In terms of quarterly financial results, Amgen's third-quarter revenues increased 11.8% YoY and exceeded the average forecast by $ 40 million to $ 6.42 billion. Net income (adjusted) increased by 16.7% to $ 2.572 billion, with adjusted earnings per share of $ 4.37 and 62 cents above expectations.
The company revised its 2020 revenue forecasts from $ 25.0-25.6 billion to $ 25.1-25.5 billion, and raised its adjusted earnings per share forecast from $ 10.73-11.43 to $ 11.53-11.93.
Sales of the long-term blockbuster Enbrel increased by 3.0%, to $ 1.325 billion, Prolia - increased by 11.3%, to $ 701 million, Neulasta - decreased by 21.9%, to $ 555 million, XGEVA - grew by 1, 1%, to $ 481 million, Aranesp - decreased by 15.0%, to $ 384 million.
Revenue from relatively new drugs showed dynamic growth - Repatha sales increased by 22%, to $ 205 million, Parsabiv - by 16.6%, to $ 183 million, Aimovig - by 59.1%, to $ 105 million.
We note that the partial resumption of medical admissions for patients with chronic diseases after the first wave of the pandemic allowed revenues for key Amgen brands to show positive YoY growth, while sales of Neulasta would have shown a significant decline even in the absence of a pandemic, due to the reduction in sales prices and competition. from the cheaper counterparts.
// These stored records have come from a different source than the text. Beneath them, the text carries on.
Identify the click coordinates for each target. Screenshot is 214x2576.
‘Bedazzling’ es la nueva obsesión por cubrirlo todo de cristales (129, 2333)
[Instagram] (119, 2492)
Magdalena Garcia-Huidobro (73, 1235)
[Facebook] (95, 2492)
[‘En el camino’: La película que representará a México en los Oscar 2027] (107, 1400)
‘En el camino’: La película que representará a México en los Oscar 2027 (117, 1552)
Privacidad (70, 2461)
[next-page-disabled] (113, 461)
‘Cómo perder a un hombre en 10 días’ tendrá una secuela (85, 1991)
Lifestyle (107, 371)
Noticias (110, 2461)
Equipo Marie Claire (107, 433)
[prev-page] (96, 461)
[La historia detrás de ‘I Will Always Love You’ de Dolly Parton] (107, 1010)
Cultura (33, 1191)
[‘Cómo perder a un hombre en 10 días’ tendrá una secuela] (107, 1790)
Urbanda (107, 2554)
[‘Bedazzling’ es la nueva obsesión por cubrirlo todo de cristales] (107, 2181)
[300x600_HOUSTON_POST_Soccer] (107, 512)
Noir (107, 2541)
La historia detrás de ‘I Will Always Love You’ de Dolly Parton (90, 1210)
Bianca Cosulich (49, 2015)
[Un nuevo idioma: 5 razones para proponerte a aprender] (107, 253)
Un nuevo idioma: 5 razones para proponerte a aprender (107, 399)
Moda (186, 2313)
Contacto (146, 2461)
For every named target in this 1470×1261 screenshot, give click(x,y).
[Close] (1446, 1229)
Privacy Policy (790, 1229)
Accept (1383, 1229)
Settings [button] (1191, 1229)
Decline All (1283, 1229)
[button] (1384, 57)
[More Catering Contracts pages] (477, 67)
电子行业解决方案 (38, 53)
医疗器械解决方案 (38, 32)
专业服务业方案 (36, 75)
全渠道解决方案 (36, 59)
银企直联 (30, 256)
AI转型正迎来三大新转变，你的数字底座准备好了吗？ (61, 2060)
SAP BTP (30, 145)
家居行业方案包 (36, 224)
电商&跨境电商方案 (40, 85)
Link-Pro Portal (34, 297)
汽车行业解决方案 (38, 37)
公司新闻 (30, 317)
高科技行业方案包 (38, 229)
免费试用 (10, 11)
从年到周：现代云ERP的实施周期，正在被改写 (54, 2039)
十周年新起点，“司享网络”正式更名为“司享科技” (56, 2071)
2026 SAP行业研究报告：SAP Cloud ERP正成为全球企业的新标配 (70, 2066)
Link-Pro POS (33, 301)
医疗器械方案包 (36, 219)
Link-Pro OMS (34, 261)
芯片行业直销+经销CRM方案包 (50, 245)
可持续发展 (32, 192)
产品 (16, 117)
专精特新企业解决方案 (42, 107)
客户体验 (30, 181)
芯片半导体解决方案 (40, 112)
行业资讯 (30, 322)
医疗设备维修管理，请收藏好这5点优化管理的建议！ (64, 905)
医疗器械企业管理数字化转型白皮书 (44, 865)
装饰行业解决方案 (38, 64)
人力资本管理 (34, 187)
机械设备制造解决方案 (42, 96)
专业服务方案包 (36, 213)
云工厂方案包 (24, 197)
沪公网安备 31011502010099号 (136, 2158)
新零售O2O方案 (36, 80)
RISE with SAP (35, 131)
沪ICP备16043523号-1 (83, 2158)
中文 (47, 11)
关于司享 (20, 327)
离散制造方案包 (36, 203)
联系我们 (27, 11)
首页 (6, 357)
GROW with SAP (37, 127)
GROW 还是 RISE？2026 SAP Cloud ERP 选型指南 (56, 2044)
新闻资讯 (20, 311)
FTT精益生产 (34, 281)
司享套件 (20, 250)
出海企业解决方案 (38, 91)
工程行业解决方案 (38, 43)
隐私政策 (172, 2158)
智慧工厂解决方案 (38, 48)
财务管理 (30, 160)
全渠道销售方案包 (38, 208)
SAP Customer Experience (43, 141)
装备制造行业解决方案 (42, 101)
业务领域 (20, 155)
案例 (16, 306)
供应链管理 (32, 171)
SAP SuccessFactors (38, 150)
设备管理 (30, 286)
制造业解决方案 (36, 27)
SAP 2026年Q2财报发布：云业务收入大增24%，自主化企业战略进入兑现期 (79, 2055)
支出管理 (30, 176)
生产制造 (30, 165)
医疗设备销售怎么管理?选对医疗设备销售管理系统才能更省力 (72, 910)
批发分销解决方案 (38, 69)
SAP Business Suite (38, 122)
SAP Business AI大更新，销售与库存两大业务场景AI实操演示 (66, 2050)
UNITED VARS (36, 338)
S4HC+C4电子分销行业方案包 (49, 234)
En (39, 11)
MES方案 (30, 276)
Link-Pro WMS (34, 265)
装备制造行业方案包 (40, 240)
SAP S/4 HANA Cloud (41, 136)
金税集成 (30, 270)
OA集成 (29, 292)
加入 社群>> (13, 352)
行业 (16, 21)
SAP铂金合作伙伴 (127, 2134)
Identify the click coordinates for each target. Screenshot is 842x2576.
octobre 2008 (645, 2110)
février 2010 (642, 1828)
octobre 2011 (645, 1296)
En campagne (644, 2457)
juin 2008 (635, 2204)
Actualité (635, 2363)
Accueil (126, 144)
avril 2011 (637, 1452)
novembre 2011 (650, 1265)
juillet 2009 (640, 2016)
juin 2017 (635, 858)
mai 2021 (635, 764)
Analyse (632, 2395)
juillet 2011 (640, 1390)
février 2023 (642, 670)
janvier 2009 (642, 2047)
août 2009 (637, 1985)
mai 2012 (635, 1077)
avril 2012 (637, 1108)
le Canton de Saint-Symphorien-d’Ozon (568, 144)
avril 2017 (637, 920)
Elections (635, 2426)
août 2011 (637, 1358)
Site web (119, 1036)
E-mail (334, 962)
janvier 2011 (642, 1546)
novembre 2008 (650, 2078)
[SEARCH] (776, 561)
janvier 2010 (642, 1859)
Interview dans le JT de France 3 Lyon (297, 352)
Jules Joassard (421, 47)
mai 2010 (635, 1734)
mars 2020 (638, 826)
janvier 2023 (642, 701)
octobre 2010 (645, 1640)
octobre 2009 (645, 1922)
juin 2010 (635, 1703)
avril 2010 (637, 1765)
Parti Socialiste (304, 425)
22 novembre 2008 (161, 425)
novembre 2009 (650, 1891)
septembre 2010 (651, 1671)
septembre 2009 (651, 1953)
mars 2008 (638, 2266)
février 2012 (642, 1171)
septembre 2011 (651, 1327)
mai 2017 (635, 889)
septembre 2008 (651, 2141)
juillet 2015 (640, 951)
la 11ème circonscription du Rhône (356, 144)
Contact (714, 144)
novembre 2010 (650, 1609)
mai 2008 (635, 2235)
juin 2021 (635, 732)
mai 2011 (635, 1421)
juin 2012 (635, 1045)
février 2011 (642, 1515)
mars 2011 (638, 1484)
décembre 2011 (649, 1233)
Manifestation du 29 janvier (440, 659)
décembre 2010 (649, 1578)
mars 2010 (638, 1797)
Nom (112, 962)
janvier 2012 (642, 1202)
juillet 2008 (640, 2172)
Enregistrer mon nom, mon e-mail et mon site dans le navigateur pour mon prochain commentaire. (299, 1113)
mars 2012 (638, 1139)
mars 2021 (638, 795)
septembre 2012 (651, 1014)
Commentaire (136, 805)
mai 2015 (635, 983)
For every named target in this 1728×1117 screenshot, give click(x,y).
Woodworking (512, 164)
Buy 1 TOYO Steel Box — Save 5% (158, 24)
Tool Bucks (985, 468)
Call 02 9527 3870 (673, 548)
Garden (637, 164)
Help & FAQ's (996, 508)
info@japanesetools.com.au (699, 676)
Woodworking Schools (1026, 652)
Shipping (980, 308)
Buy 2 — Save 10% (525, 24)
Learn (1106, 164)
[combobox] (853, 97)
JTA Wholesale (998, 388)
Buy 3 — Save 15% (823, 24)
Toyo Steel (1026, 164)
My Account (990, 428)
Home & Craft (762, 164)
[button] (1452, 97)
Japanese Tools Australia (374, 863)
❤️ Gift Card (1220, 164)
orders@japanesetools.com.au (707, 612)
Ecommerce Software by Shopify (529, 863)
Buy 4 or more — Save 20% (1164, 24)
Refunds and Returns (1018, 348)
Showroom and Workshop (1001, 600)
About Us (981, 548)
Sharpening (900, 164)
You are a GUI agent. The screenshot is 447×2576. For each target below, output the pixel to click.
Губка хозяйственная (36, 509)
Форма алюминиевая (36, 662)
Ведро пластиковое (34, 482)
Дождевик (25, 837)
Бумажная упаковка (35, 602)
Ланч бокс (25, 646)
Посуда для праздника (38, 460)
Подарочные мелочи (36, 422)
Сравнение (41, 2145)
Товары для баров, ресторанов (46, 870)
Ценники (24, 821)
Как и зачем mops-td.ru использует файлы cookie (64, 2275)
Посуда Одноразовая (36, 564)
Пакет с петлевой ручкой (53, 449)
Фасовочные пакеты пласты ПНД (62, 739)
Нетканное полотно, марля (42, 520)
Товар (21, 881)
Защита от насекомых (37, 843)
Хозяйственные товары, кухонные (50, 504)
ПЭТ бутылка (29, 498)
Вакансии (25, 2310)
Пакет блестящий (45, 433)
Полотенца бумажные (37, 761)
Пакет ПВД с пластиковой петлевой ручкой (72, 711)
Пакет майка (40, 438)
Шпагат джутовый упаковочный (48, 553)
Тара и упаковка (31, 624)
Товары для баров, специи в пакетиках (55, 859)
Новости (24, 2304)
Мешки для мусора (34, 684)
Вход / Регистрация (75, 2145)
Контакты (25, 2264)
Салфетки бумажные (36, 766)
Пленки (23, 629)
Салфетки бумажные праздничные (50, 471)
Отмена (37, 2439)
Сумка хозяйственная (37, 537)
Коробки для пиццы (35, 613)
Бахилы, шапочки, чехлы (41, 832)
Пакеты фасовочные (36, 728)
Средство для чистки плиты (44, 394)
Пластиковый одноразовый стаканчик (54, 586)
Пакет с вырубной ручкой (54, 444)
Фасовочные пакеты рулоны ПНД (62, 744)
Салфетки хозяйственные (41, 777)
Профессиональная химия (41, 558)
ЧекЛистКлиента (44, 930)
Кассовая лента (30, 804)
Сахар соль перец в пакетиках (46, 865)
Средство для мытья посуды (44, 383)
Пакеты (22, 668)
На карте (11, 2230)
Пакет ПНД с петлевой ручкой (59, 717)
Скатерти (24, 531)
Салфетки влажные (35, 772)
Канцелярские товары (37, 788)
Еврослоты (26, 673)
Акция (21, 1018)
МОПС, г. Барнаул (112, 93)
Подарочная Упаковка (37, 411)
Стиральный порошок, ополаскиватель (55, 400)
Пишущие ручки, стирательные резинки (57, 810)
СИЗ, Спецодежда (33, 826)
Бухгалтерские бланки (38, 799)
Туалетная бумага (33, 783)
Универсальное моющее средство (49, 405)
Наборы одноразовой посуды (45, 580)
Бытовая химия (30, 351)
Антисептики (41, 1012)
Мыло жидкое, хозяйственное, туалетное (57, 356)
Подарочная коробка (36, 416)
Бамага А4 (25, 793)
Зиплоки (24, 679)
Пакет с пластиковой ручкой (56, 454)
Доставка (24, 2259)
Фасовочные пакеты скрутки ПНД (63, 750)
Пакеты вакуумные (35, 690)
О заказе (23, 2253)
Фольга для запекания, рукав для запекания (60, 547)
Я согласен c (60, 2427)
The pandemic has had a negative impact on Amgen's business, but we expect the company's annual revenues to show moderate growth compared to 2019. In the long term, the pandemic's delayed diagnosis of chronic diseases and the prescription of appropriate therapy by doctors will enable Amgen to make up for lost revenue.
Corporate events for the quarter
The drug Otezla began to be investigated for its potential immunomodulatory effect in patients hospitalized with coronavirus infection.
In September, the company filed an application to commercialize the migraine-prevention drug Aimovig with regulatory agencies in Japan.
In September, Amgen also announced a partnership with Eli Lilly to expand production of antibodies for a potential therapy for COVID-19.
Amgen and AstraZeneca have announced positive results from a phase 3 trial of an experimental drug tezepelumab for the treatment of severe asthma. Tezepelumab is potentially the first monoclonal antibody to block a key epithelial cytokine that induces an inflammatory cascade and an over-immune response to airway inflammation in asthma.
Evaluation of the company by metrics and comparison with competitors
Based on the current picture of major multiples, Amgen is undervalued relative to major competitors and the biotech sector.
We have benchmarked Amgen against major competitors based on our 2021 financial guidance. Our valuation is calculated as the arithmetic average of the estimates by EV / EBITDA and P / E multiples.
Therefore, our estimate of the fair value of Amgen is $165.99 billion, or $285.74 per share, which implies upside potential of 22.9% from the current price level.